A New Freedom to Farm? How To Do It

House Ag chair ( until Jan.) Collin Peterson raises the possibility of a new Freedom to Farm program in a quote from Farm Policy:
"He  [Speaker to be Boehner] may be pushed and not have any choice because of his caucus to weigh in to try to do something like Freedom to Farm where they are going to phase out subsidies again.’”
Okay, just suppose they truly want to phase out the direct payment subsidies, which in turn were supposed to compensate for the deficiency payments of the 1980's and early 90's.  How should they do it?
  • Graduate the total amounts.  Freedom to Farm hardly graduated the amounts at all.  Although the theory was that farmers were being weaned from subsidies, the "weaning" metaphor wasn't taken seriously.  Anyone who's weaned a mammalian baby (calves in my case) knows you accustom the baby to the new food and cut down the old food. So, if you start at $5 billion, reduce it by $1 billion a year.
  • Consider a ratchet.  In other words, tie the phase out to farm income.  If farm income goes up, payments go down.  If farm income goes down, payments don't change from the previous year.  That approach might soften the arguments it's no time to cut payments when farmers are in trouble because their income is down.  
  • Consider prorating reductions to make the net payments progressive.  In year one, everyone gets 100 percent.  In year two, the top 10 percent in payments gets reduced by 20 percent, the next 20 percent gets reduced by 15 percent, etc. etc.

2 comments:

Anonymous said...

What were deficiency payments?

Bill Harshaw said...

Sorry, just realized my comment didn't post.

Deficiency payments were akin to today's "Counter-cyclical payments"--payments were issued if market prices were down, they weren't if prices were up.

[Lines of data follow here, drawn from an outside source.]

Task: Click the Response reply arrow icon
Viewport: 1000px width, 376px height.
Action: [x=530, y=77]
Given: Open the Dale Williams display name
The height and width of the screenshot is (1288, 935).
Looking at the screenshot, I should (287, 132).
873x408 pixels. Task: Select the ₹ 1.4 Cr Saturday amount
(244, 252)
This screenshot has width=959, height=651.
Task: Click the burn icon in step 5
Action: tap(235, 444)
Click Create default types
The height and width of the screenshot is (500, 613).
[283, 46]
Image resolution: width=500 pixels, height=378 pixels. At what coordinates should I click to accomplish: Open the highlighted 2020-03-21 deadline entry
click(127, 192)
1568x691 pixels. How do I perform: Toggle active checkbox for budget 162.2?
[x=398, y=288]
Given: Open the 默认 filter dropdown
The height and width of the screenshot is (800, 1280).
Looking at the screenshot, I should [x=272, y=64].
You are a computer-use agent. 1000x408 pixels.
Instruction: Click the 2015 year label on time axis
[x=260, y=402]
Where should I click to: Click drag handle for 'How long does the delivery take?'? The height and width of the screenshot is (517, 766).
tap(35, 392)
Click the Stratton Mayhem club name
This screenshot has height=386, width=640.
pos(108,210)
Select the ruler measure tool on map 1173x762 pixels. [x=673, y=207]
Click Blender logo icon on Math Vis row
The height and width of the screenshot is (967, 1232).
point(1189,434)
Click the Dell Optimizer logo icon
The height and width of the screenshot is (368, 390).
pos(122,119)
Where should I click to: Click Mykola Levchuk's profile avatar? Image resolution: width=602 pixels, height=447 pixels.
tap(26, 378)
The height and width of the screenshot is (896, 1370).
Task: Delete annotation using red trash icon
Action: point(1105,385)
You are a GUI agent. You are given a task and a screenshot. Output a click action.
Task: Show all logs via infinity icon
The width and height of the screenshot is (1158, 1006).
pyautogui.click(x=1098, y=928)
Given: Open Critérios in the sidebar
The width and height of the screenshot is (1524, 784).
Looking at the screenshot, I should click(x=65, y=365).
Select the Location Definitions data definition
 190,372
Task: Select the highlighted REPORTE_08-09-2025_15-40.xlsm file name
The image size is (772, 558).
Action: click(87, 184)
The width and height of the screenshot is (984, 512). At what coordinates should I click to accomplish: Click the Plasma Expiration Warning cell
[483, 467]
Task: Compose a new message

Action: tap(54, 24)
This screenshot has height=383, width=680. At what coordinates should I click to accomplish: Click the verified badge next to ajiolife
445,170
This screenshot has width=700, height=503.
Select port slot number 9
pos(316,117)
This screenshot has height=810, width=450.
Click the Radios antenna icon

When they started, they were tied to the acres of the crop planted, using reasonably accurate yields. Over time yields were frozen and there was some provision to plant other crops and still earn deficiency payments. But because they were viewed as encouraging production, they ran into WTO restrictions. The 1996 farm bill did away with them, replacing them with the direct payments.